Malam akhir tahun 2005 adalah tontonan kembang Api terbesar yang pernah ada di kota Bireuen, ibukota kabupaten Bireuen dan menjadi Yanto Tarah sebagai salah satu sosok yang selalu di ingat dan diperbincangkan saat ngopi di kedai kedai di “Kota Juanng (koju). Para jurnalis pun sangat dekat dengan sosok polisi yang satu ini. Totalitas dalam pengabdian sebagai Kapolres Bireuen, Yanto Tarah juga memboyong istri dan anaknya untuk menetap di Bireuen.

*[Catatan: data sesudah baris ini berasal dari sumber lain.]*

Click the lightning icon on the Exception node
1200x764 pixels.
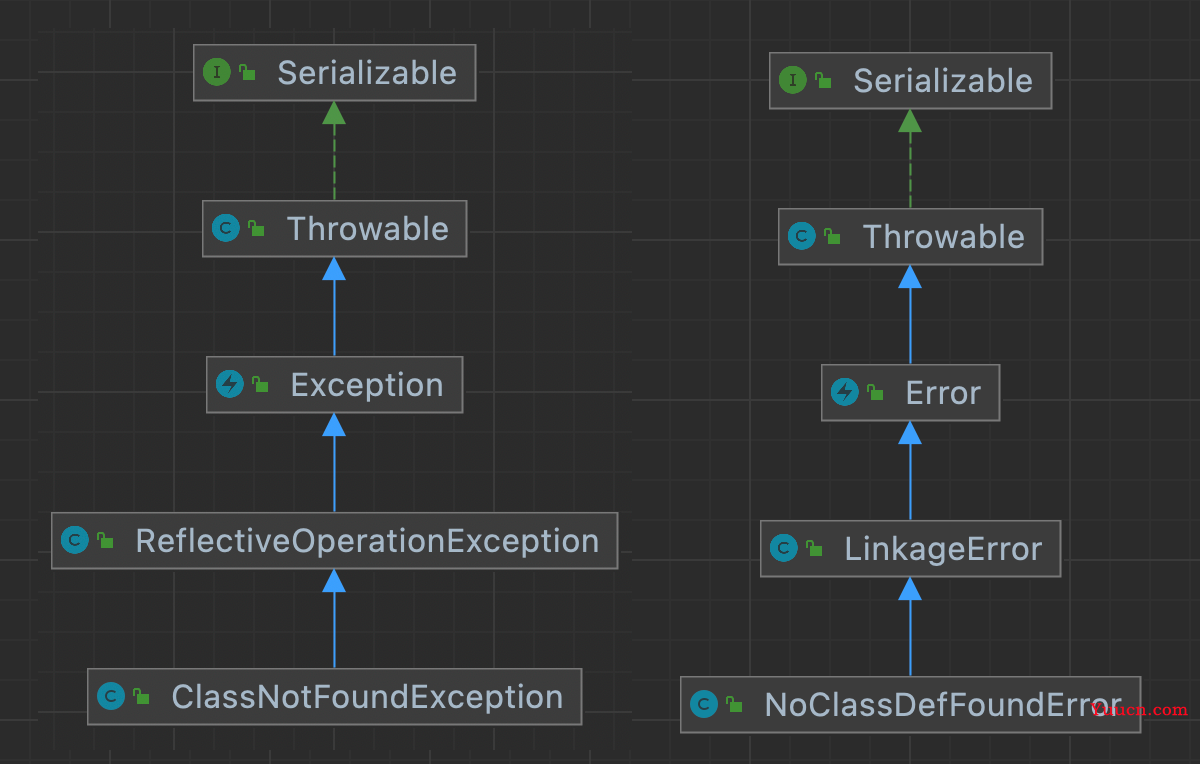click(230, 384)
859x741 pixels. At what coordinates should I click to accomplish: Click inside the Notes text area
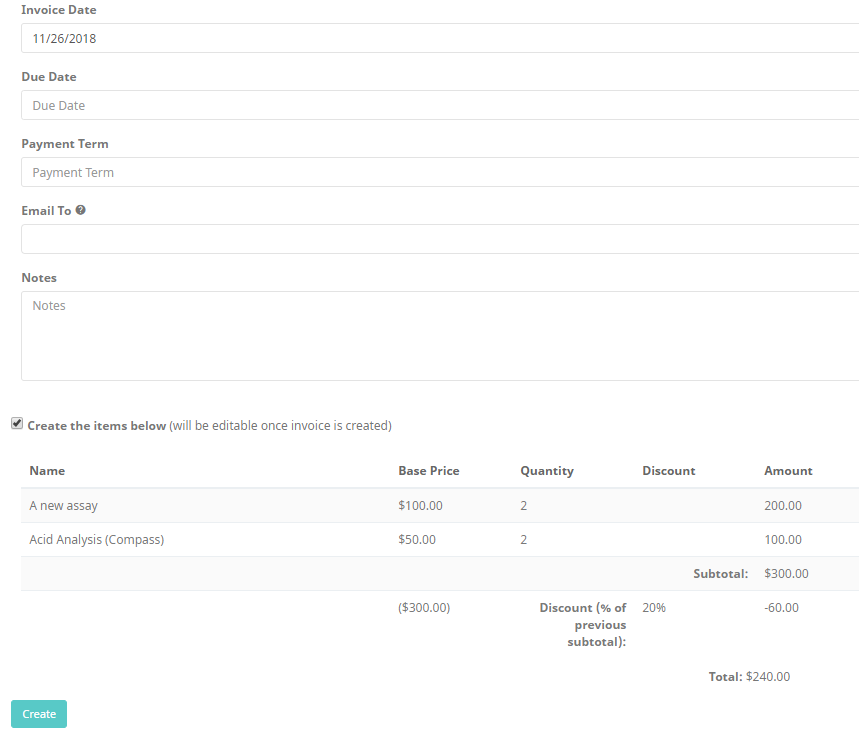(x=440, y=336)
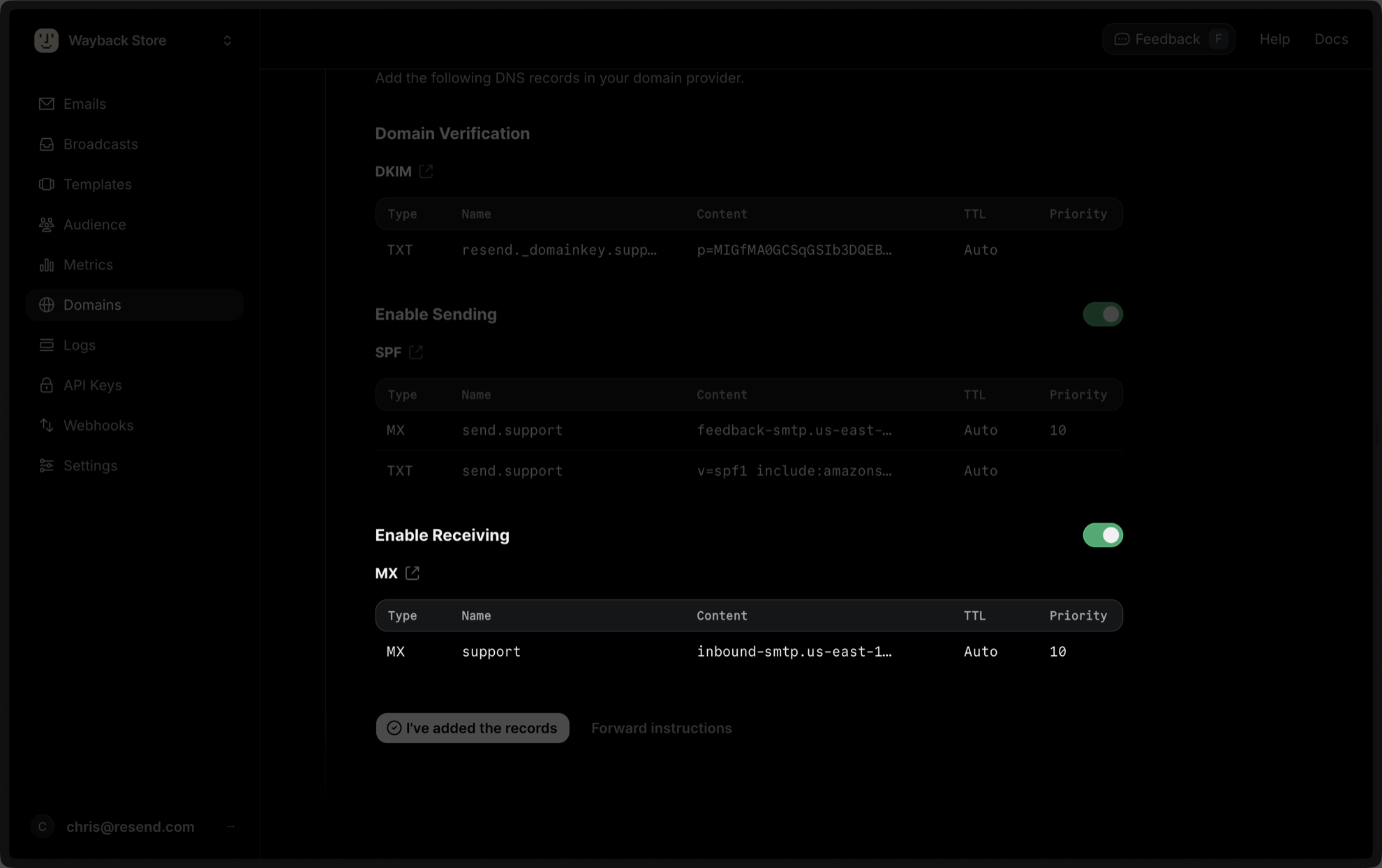Open the Docs page
The image size is (1382, 868).
coord(1330,39)
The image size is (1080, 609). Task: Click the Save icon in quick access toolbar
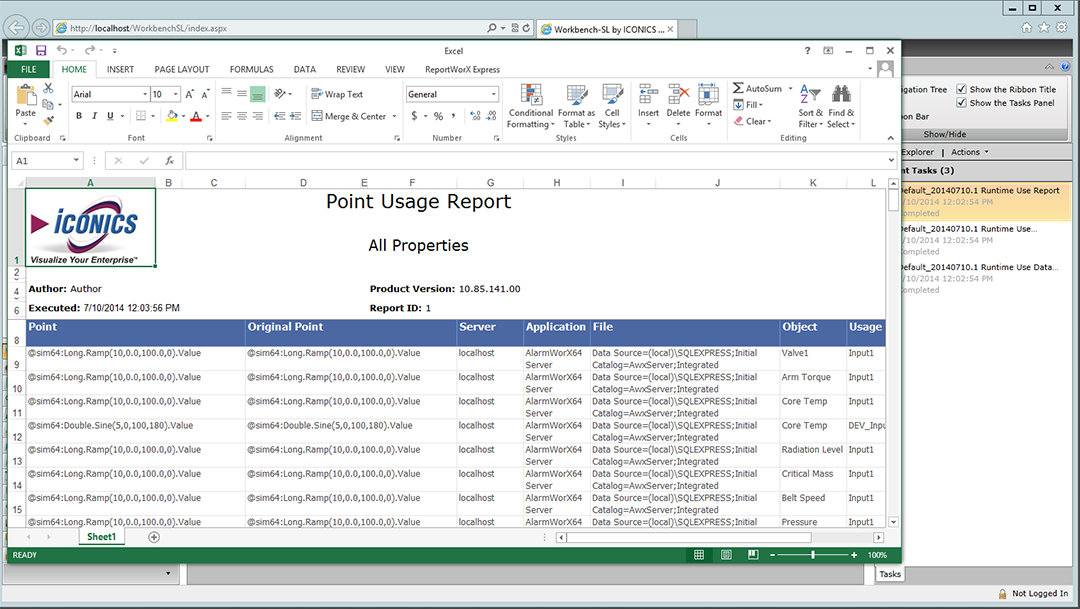click(41, 50)
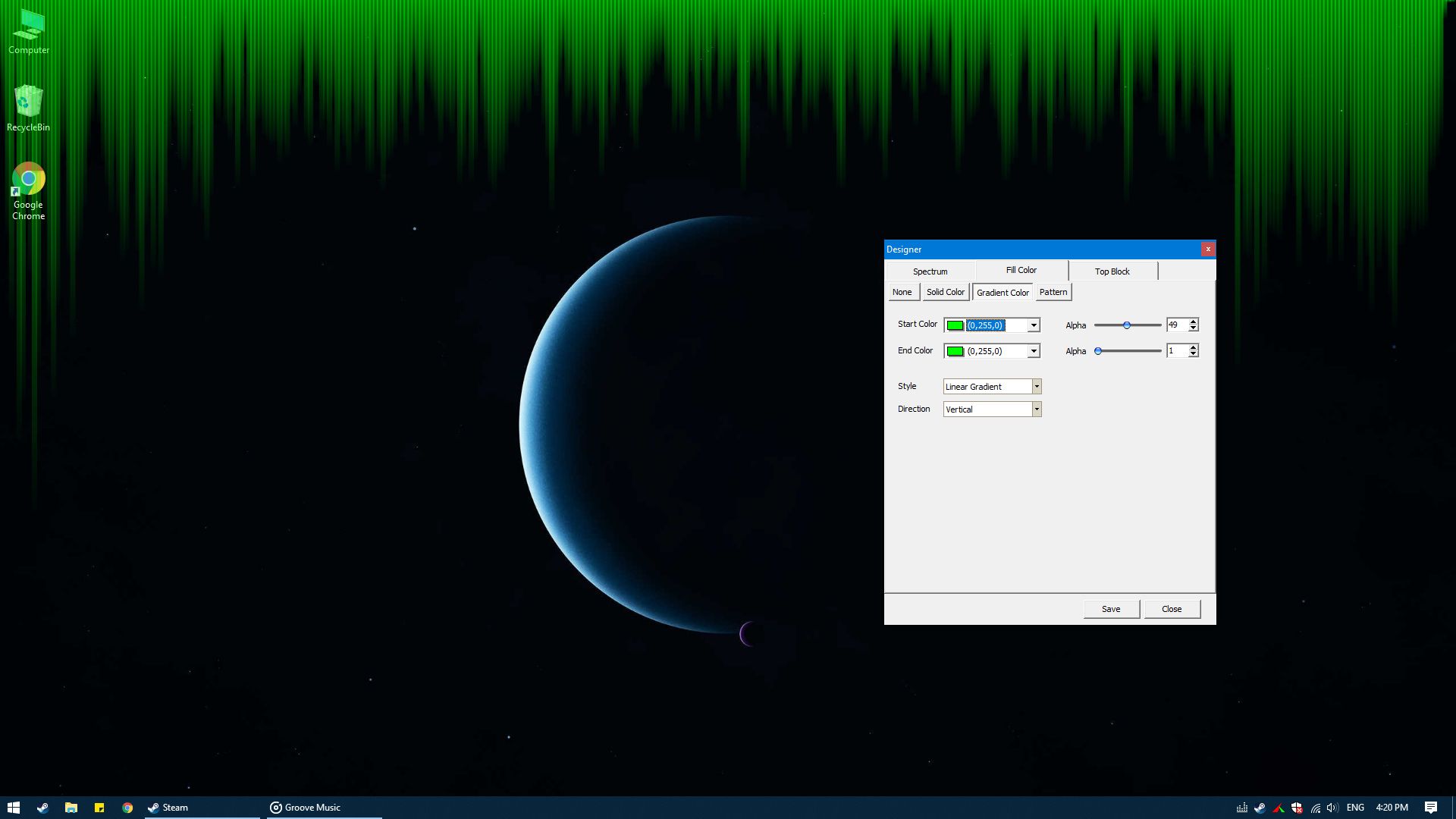Drag the Start Color Alpha slider
The width and height of the screenshot is (1456, 819).
tap(1127, 324)
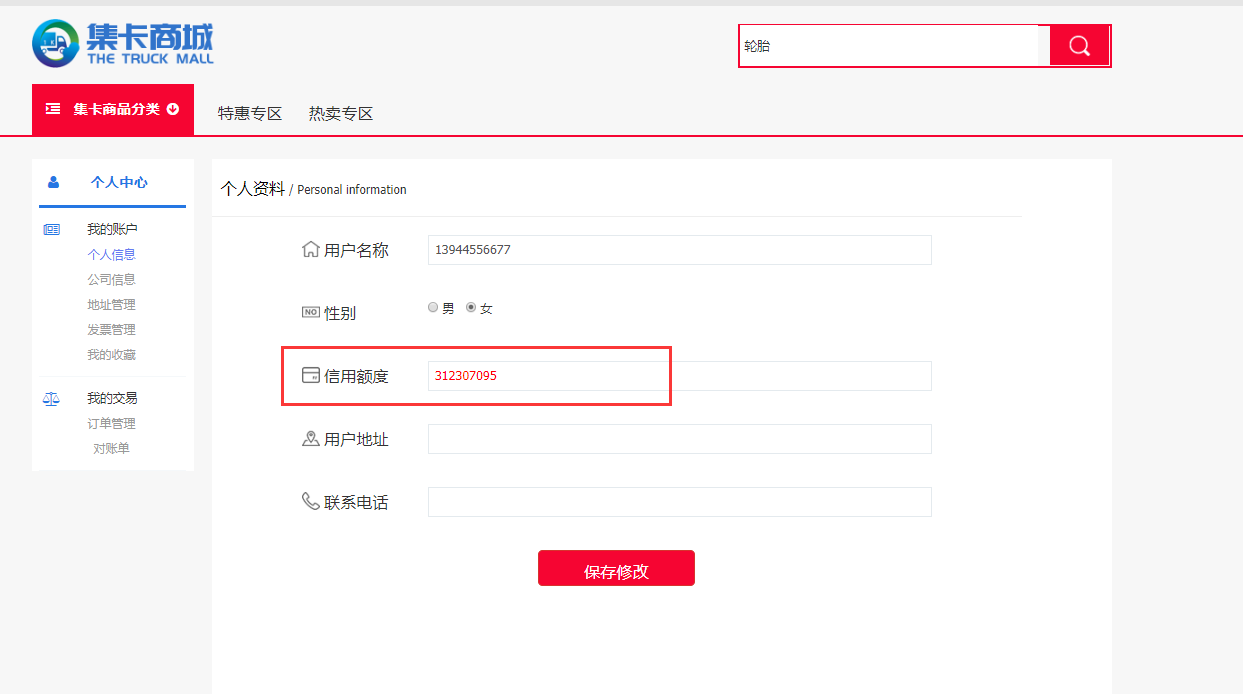Image resolution: width=1243 pixels, height=694 pixels.
Task: Click the My Account card icon
Action: pos(52,230)
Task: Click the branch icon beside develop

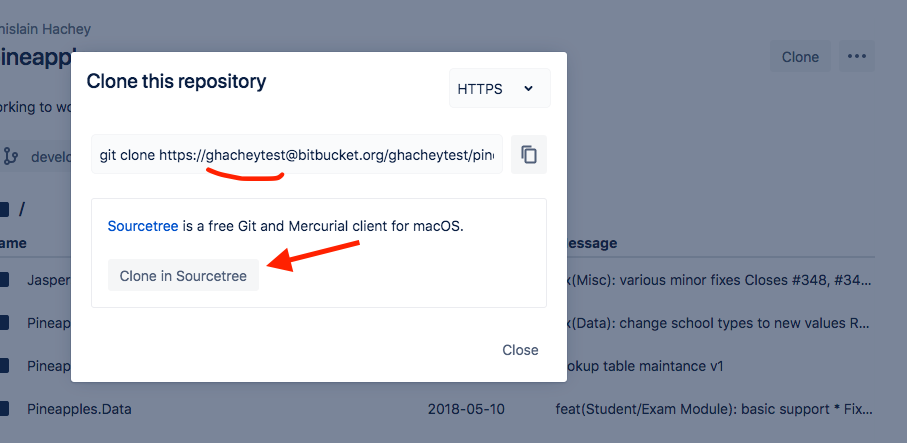Action: click(11, 156)
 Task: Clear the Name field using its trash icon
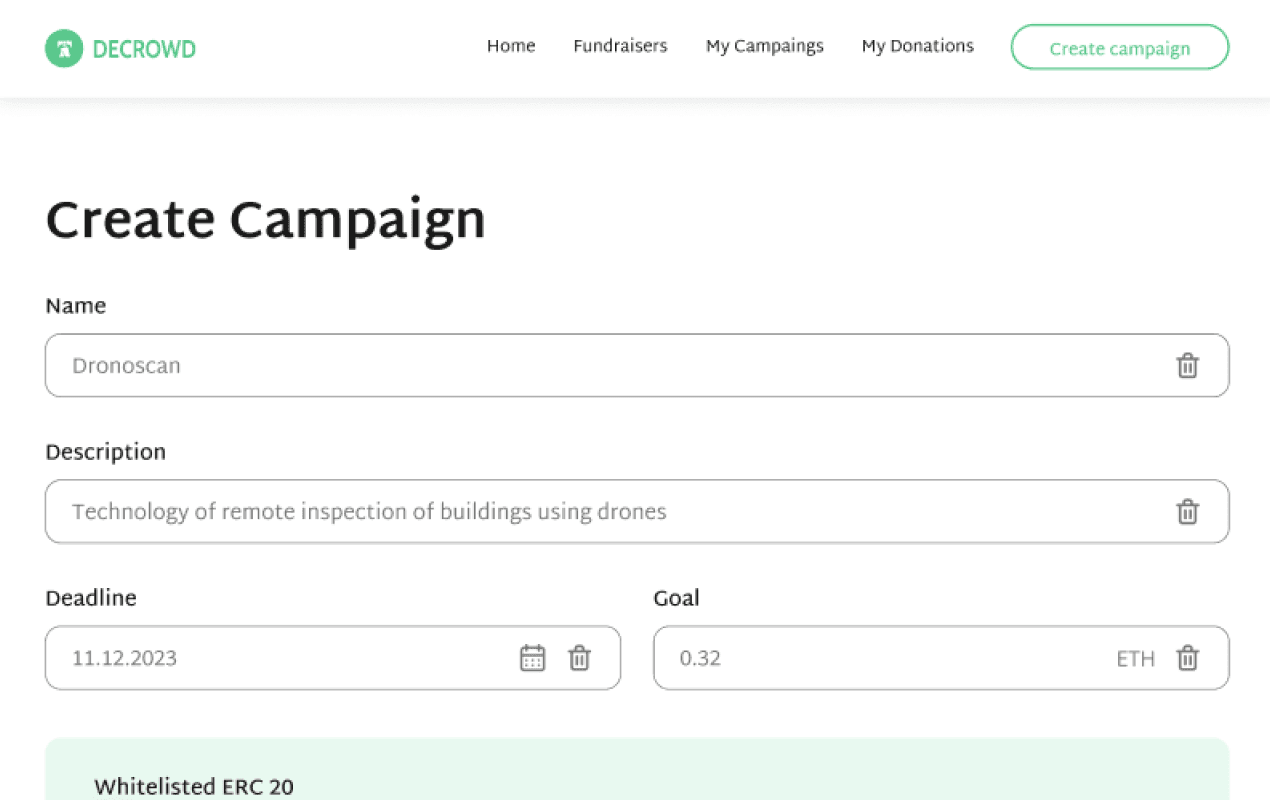click(x=1188, y=366)
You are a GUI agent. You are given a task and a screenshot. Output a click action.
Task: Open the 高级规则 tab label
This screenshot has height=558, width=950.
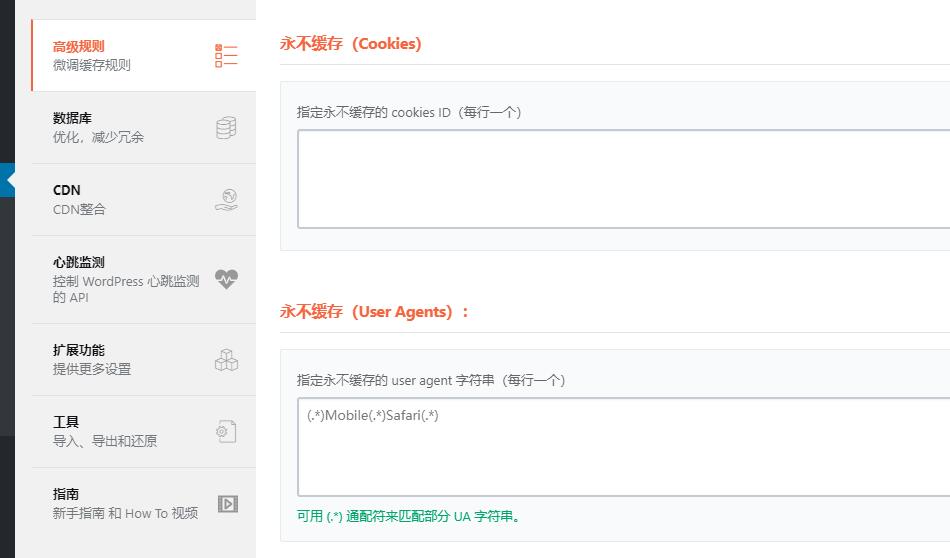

Kiprahnya untuk menciptakan perdamaian Aceh di Bireuen luar biasa, hal ini terbukti dari data dan catatan yang ada. Yanto Tarah berhasil menjadikan kabupaten Biruen menjadi daerah pengumpulan senjata untuk dipotong oleh AMM terbanyak diatas rata rata daerah lain.
Disisi penegakan Qanun atau Perda Syariat Islam, Yanto Tarah menuangkan ide, menciptakan tatacara hukuman cambuk pertama di Aceh dan Indonesia.
Dalam memberantas narkobanya, Yanto Tarah berhasil menemukan ladang ganja seluas 148 hektar. Kegiatan kegiatan tersebut dan kegiatan lain yang menjadikan Bireuen sebagai kabupaten yang paling aman saat itu.
Jika pun semua kiprah dan pengabdian Suprianto Tarah di Bireuen dianggap sebuah hadiah dari “kapolres Yanto Tarah”, maka hadiah itu adalah hadiah kebahagiaan bersama dan secara bersama sama, karena Yanto juga ikut didalamnya.